COUNTDOWN
Likud supporters are called upon at every election rally to download it. Even Prime Minister Benjamin Netanyahu exhorts them to do so in a special YouTube video, followed by a tutorial.
“It will help us ensure the Likud’s victory,” he promises.
The “Elector” app, developed by the company of that name, is designed to give party activists a simple-to-use tool to register supporters and potential voters, and collate useful contact information which will make it easier to contact them and motivate them to vote.
Now the Privacy Protection Authority at the Justice Ministry is investigating whether Mr Netanyahu's party and the software company have broken the law by allowing access through the app to private information of Israel’s six and half million eligible voters.
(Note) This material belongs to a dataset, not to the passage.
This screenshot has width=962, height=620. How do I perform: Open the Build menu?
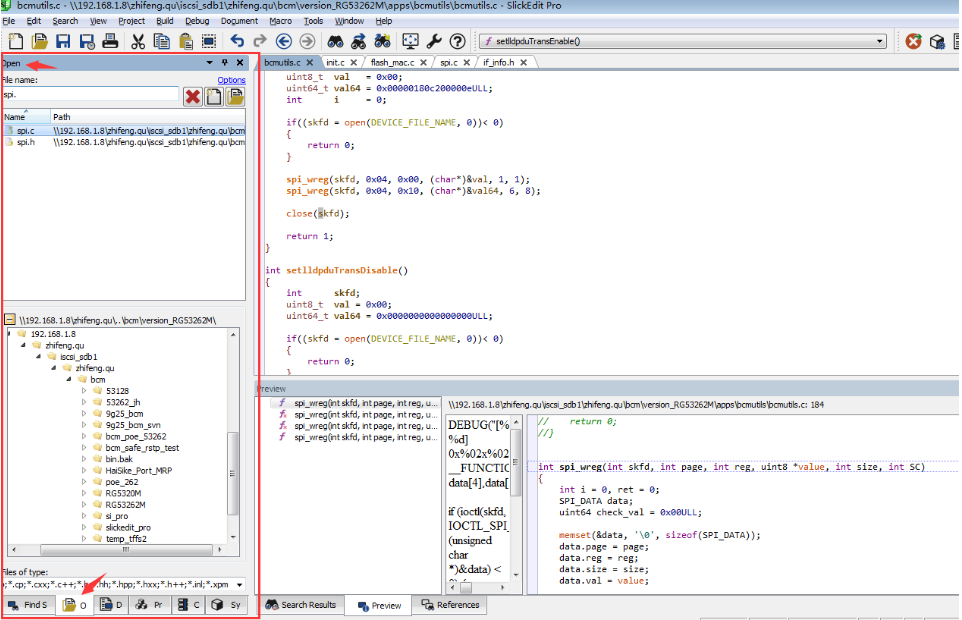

Other Israeli parties and candidates in primaries have used the Elector app, but Likud in this campaign is the first party to publicly ask thousands of its members and supporters to download it.
Just like every other party running in the election, Likud was provided with the updated voters registry by the Central Election Commission, but it is illegal to allow the public access it because it contains private addresses and identity card numbers.
On Sunday, Haaretz revealed that users of Likud’s Elector app could easily download the voters’ registry entire contents.
Likud claimed that it was a glitch caused by unknown hackers who had attacked the software company. Elector Software responded that it was a “one-off incident that was immediately dealt with.”
The voters registry is no longer exposed; Likud, now under yet another investigation, is still using Elector; and questions linger over its use of databases for targeted messaging and voter motivation.
Yet the mega-leak of the private information of every Israeli adult has not created the expected stir in the election campaign. Likud’s rivals have not criticised it publicly over the incident.
“Every party has its own database, usually maintained for it by private sub-contractors, and no-one wants to ask if these databases have been compiled legally,” says a digital expert working for one of the parties.
Likud’s digital powers are legendary.
In the election of 2015, it targeted wavering right-wing voters with text messages containing fake headlines on turnout in the Arab sector and invented quotes from Arab leaders on their support for a Labour government.
In the two elections of 2019, Facebook twice suspended Likud’s account on the social media platform — first, when a “chat bot” pretending to be Mr Netanyahu said that “the Arabs want to destroy us”, and second when the account was used to disseminate polling results during the purdah period of the last days of the campaign.
But nearly all the revelations and complaints against the misuse of social media by political parties are made by private individuals, journalists and privacy organisations, not by the politicians themselves.
Wherever they are on the political spectrum, they are all at it to some extent, and prefer not to open the digital can of worms.